Insomma, un vero e proprio tsunami che, con un colpo di spugna, avrebbe cancellato non solo le ambizioni degli ultimi arrivati nei Fratelli ma anche quelle dei dirigenti storici, nonché rimesso in discussione l’intero quadro dei rappresentanti istituzionali.
Ma Cirio – nonostante i consigli (interessati) di Casoni - è consapevole di non poter restare oltre in Forza Italia perché la casa è soggetta a scosse sismiche sempre più intense.
Prima che la casa crolli deve trovare un’altra sistemazione e deve farlo con una certa urgenza.
Chi lo conosce e gli è vicino confida che, annusata l’aria di non gradimento in FdI, ha orientato il suo sguardo altrove.

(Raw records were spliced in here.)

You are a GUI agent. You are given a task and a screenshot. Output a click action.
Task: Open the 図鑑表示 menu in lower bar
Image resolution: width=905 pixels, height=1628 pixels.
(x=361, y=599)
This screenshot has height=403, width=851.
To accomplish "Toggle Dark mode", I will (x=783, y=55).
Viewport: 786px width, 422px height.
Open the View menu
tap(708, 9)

I successi personali di Giovanni Toti in Liguria e Luca Zaia in Veneto lo hanno indotto a guardare in quella direzione.
Finora la sua carriera politica è stata costellata di successi, ma il mettersi in proprio comporta rischi non indifferenti, anche perché il Piemonte – complice l’emergenza sanitaria – non può ad oggi vantare quell’ “altra velocità” promessa in campagna elettorale.
L’imbarazzo di Cirio in queste settimane non è dunque tanto il timore di sentirsi rinfacciare da Berlusconi, cui deve la candidatura alla presidenza, “tu quoque”, quanto il dover iniziare un nuovo percorso, stavolta in solitaria.